O governo de Donald Trump retomou a pressão econômica contra o Irã, voltando à política de “pressão máxima” adotada em seu primeiro mandato. A iniciativa ocorre enquanto Washington enfrenta limitações militares e o impasse no Estreito de Ormuz persiste no conflito.
O secretário do Tesouro dos Estados Unidos, Scott Bessent, alertou que Washington planeja medidas econômicas “nunca antes vistas”. Entre elas, estão novas restrições a transações financeiras iranianas e sanções secundárias contra nações que continuam comprando petróleo de Teerã, como a China.
Desde a Revolução Islâmica de mil novecentos e setenta e nove, os EUA aplicam isolamento econômico ao país. O Irã, contudo, adaptou-se ao longo das décadas de sanções. O país fortaleceu laços comerciais com Rússia e China, criou redes de contrabando e uma frota clandestina para transporte de petróleo.
A capacidade de resistência iraniana é notável no setor petrolífero. Mesmo com a queda na exportação, a alta nos preços internacionais ajudou a compensar perdas.

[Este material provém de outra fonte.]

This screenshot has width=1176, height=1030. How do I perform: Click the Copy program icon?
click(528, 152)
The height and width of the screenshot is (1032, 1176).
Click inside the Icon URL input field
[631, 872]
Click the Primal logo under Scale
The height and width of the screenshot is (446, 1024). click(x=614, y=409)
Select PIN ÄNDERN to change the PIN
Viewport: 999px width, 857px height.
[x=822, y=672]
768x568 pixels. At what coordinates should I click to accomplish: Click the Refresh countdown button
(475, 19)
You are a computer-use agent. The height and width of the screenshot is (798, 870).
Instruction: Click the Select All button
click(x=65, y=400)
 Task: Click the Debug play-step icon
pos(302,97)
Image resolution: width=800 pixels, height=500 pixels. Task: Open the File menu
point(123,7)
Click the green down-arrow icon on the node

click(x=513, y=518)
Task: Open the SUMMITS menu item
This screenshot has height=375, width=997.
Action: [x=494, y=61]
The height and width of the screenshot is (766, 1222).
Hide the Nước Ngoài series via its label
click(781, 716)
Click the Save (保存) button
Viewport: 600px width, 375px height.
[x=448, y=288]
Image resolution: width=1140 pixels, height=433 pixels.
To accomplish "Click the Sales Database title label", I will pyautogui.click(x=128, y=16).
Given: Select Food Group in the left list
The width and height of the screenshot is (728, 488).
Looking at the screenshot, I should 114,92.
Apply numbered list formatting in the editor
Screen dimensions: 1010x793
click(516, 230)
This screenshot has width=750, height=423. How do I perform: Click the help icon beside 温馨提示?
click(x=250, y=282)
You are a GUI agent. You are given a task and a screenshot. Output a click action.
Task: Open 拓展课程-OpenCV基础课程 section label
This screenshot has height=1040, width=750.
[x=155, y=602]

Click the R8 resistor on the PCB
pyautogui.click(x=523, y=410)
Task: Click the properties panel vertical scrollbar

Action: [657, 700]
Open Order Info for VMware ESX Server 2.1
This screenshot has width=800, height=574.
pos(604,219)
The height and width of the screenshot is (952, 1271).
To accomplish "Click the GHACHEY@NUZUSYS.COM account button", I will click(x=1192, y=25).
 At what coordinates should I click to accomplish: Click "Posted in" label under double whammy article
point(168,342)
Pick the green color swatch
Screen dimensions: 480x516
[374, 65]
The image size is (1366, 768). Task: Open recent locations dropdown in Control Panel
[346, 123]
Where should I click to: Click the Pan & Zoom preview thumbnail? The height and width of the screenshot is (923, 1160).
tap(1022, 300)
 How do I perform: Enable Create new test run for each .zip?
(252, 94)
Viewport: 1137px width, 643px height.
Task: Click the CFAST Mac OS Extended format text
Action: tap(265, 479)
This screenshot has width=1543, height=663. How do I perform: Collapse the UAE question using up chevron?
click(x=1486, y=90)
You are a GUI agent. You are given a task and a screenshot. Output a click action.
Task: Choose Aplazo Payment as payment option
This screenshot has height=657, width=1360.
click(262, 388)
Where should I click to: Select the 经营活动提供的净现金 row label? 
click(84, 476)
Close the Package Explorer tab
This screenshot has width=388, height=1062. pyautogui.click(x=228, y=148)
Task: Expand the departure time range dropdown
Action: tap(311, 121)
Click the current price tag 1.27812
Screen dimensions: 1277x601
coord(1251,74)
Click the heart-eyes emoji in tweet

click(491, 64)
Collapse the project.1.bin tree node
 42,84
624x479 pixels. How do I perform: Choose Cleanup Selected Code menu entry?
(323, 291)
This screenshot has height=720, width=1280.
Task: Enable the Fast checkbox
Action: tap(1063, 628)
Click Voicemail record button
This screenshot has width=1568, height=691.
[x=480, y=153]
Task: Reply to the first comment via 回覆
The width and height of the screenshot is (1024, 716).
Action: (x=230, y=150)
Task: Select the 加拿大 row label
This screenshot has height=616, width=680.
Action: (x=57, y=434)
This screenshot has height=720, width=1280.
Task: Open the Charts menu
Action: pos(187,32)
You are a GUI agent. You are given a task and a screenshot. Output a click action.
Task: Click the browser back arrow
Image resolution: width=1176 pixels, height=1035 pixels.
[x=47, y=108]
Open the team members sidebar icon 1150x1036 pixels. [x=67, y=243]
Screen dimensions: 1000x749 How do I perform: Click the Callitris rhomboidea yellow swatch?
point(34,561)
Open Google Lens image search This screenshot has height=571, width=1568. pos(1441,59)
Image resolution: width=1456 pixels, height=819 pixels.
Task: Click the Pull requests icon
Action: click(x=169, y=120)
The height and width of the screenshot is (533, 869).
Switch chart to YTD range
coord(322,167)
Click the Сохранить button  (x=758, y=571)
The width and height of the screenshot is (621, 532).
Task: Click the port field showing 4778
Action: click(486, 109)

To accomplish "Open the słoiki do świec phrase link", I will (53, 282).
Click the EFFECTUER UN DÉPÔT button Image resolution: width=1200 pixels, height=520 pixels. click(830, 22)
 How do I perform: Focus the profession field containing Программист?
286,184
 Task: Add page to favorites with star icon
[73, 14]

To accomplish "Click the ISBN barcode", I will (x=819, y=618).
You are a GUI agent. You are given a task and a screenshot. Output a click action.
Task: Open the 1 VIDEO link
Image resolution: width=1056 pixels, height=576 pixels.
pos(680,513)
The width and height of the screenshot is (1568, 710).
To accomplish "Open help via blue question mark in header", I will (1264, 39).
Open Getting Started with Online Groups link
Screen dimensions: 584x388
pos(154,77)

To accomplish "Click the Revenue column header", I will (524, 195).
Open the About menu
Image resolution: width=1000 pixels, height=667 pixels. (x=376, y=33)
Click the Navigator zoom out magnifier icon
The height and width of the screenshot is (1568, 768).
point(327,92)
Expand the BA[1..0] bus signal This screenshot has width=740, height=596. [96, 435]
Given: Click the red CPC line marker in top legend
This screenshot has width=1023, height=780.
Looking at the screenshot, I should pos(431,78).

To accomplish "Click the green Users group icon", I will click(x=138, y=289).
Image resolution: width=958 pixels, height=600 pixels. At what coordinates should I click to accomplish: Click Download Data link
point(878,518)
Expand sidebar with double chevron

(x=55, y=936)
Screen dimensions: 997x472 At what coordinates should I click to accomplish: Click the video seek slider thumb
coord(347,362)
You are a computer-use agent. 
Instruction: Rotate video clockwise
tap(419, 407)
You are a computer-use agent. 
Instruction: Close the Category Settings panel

O país também passou a armazenar petróleo em terra e em antigos navios-tanque, além de usar transporte terrestre.
Analistas indicam que a economia iraniana se moldou à pressão dos EUA. O paradoxo da nova ofensiva econômica é que quanto mais Washington tenta forçar concessões, mais Teerã usa a estrutura econômica criada para aumentar o custo da pressão sobre aliados americanos.